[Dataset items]
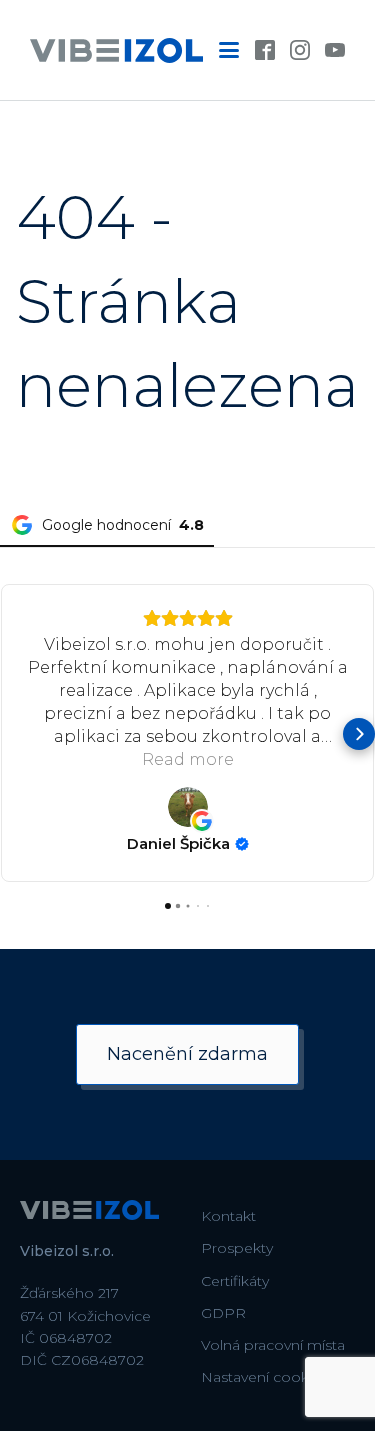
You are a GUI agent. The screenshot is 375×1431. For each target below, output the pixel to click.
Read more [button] (188, 759)
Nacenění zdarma (187, 1054)
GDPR (223, 1313)
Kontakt (228, 1216)
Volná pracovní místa (273, 1345)
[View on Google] (188, 807)
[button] (16, 734)
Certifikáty (235, 1281)
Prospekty (237, 1248)
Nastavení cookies (264, 1377)
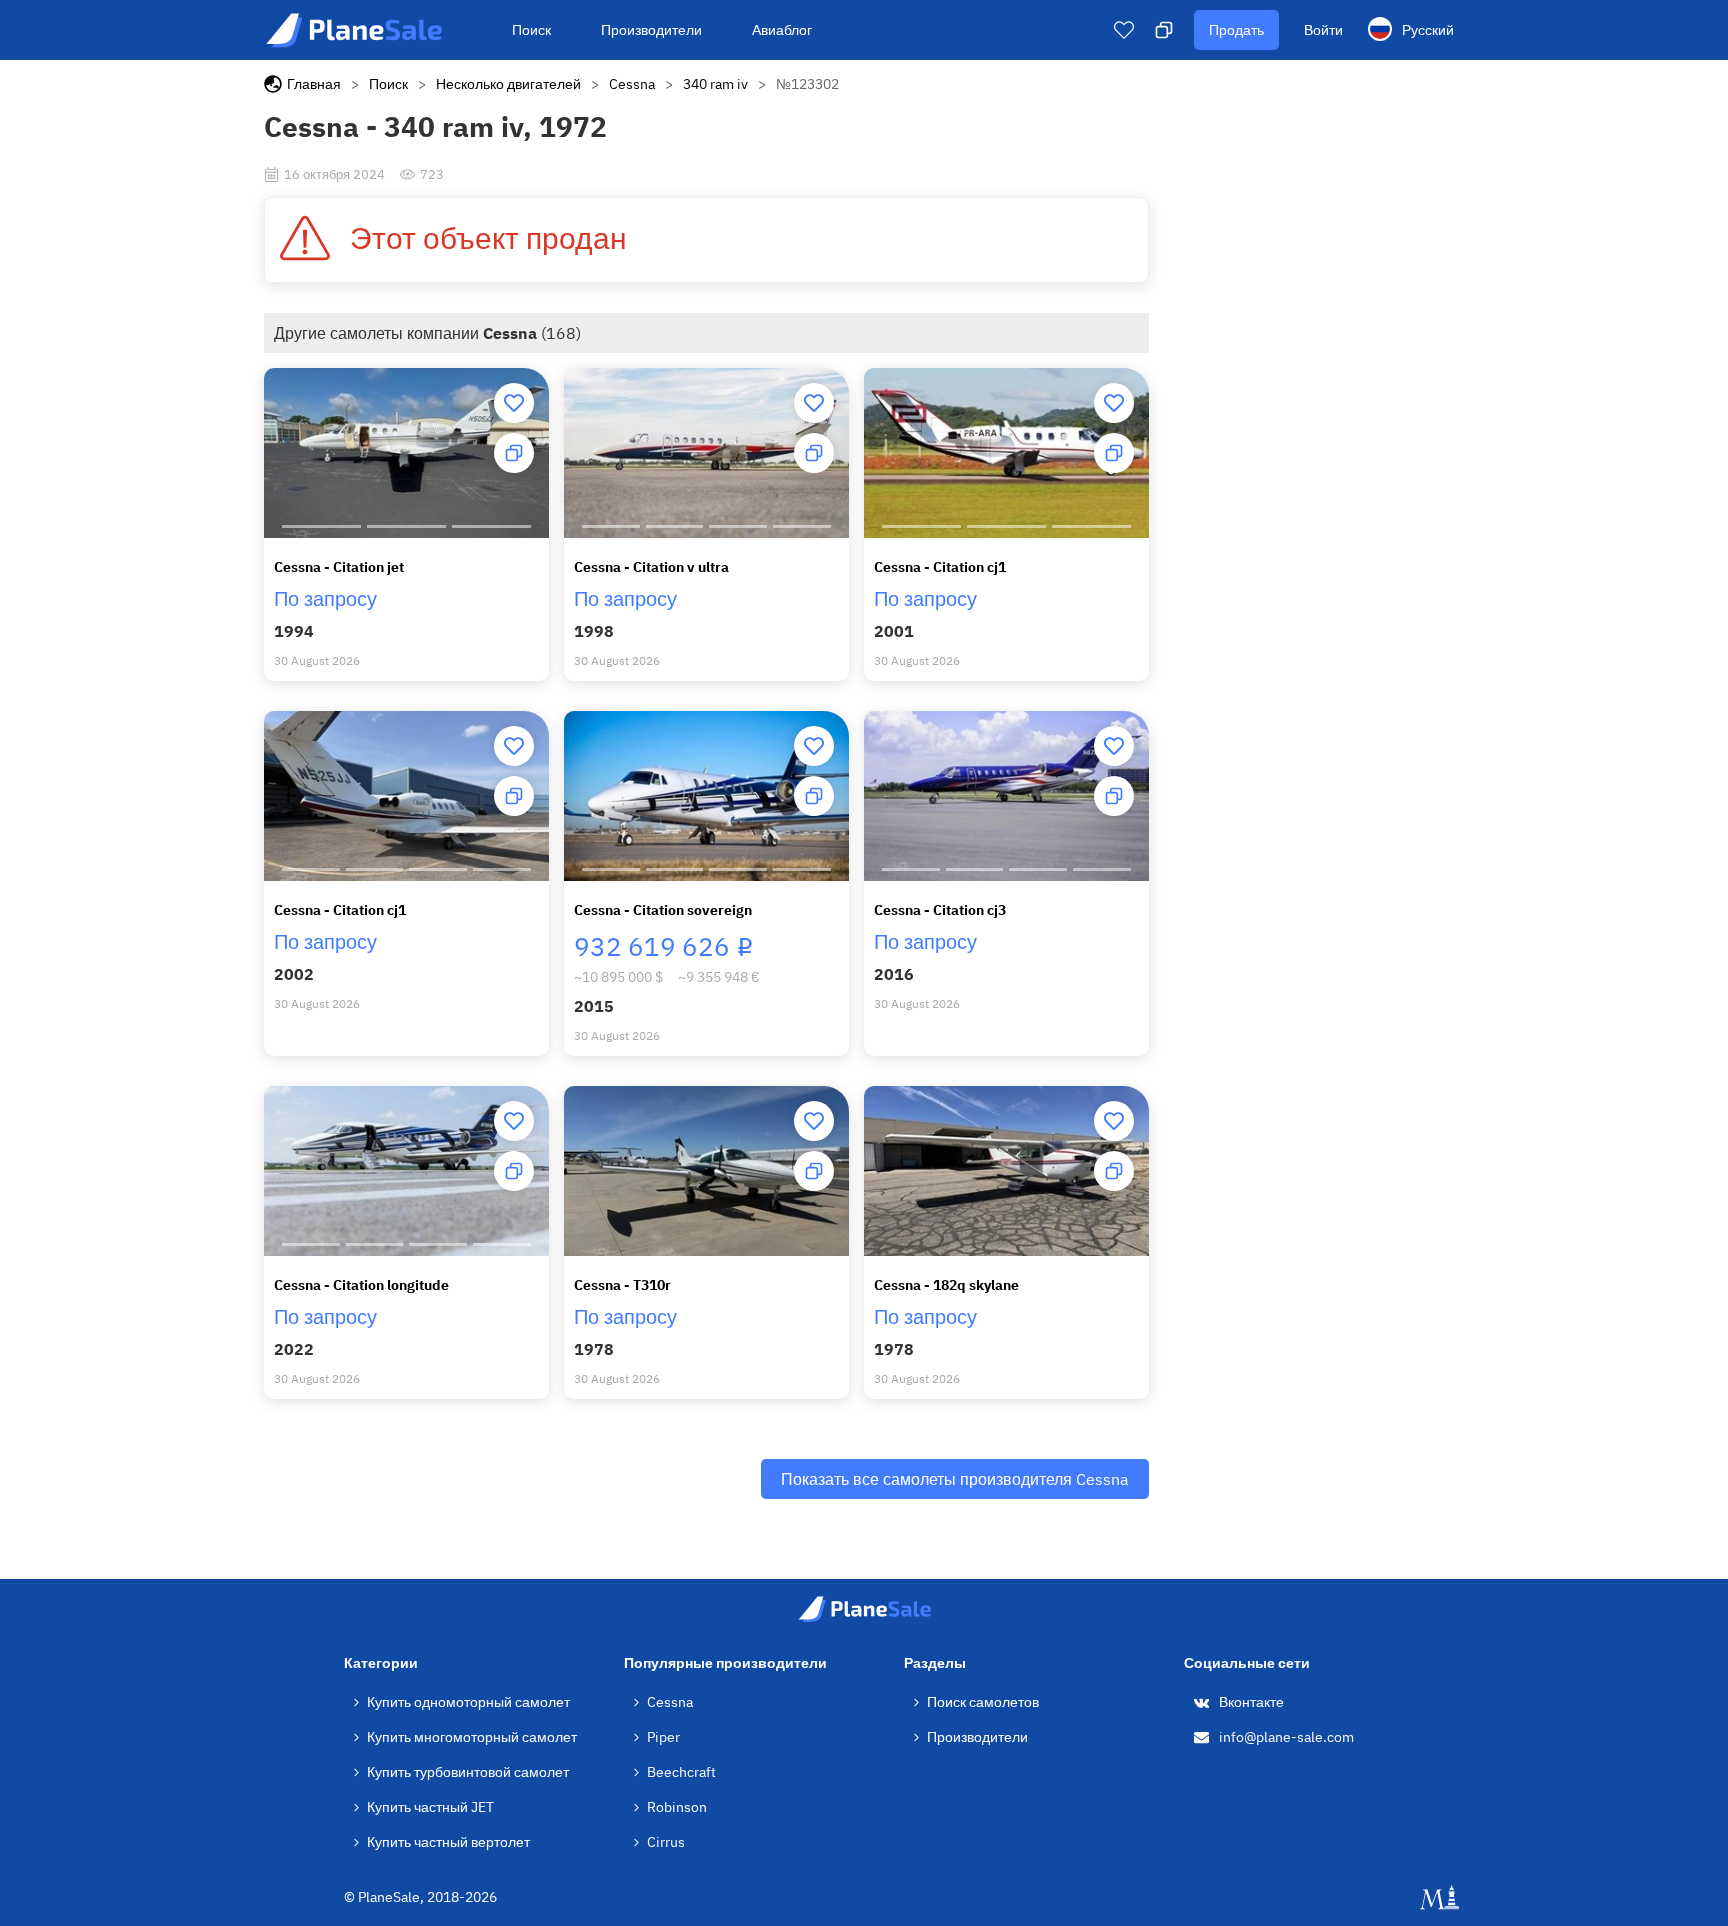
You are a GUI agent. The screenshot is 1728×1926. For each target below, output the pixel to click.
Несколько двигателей (508, 84)
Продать (1236, 30)
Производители (651, 30)
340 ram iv (715, 84)
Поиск (531, 30)
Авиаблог (782, 30)
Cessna (632, 84)
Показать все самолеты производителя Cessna (955, 1479)
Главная (314, 84)
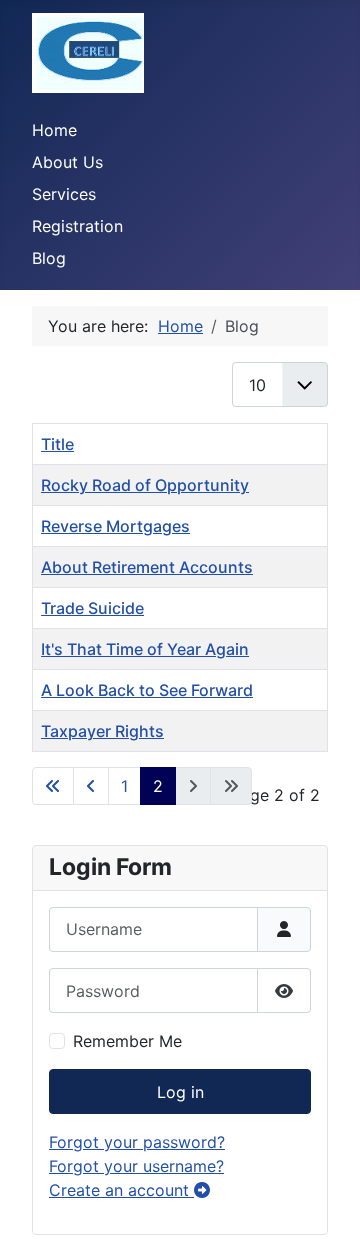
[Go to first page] (53, 786)
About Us (67, 162)
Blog (49, 258)
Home (54, 130)
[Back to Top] (325, 1214)
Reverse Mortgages (115, 526)
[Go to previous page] (91, 786)
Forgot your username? (136, 1166)
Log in (180, 1092)
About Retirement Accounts (147, 567)
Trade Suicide (92, 608)
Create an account (121, 1190)
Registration (77, 226)
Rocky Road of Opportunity (145, 485)
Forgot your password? (137, 1142)
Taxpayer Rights (102, 731)
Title (57, 444)
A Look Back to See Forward (147, 690)
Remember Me (127, 1041)
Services (64, 194)
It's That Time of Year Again (145, 649)
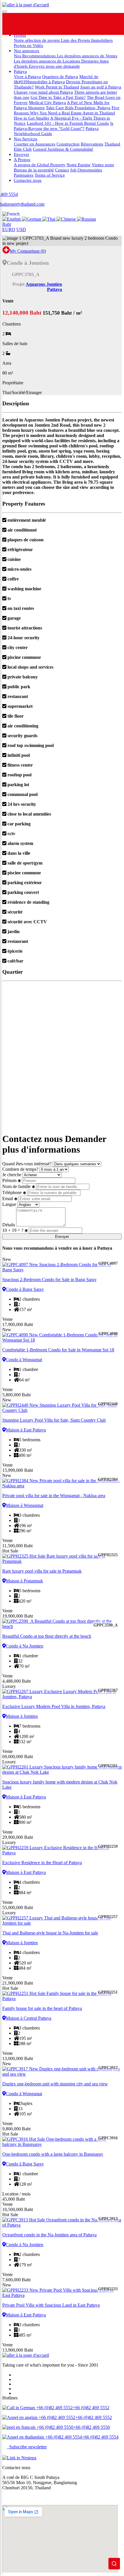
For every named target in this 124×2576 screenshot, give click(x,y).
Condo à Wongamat (24, 1359)
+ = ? (13, 1230)
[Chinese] (67, 219)
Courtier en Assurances (34, 143)
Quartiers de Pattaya (60, 76)
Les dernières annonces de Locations (47, 60)
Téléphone (12, 1192)
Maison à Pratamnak (24, 1580)
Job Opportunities (86, 169)
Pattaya (20, 71)
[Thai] (49, 219)
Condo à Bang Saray (25, 1289)
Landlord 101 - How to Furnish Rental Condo (68, 123)
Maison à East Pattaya (26, 1429)
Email (7, 1198)
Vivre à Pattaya (27, 76)
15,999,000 (17, 1470)
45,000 (13, 2199)
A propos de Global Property (39, 164)
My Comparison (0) (28, 251)
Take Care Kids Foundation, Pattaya (78, 107)
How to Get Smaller (31, 118)
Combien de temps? (20, 1169)
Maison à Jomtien (22, 1716)
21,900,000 (17, 1983)
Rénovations (92, 143)
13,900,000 (17, 2350)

■ WHAT TO DO: Working from the data above, repeat exactly, and only, the lines that begin at the line containing "Cessna (632, 84)" and stop after the line containing "About Retirement Accounts (147, 567)"; pictures are not copied.

■ RESPONSE FOR THIS EXERCISE:
Cessna (632, 84)
Показать все самолеты производителя Cessna (955, 1479)
Главная (314, 84)
[Go to first page] (53, 786)
About Us (67, 162)
Blog (49, 258)
Home (54, 130)
[Back to Top] (325, 1214)
Reverse Mortgages (115, 526)
[Go to previous page] (91, 786)
Forgot your username? (136, 1166)
Log in (180, 1092)
About Retirement Accounts (147, 567)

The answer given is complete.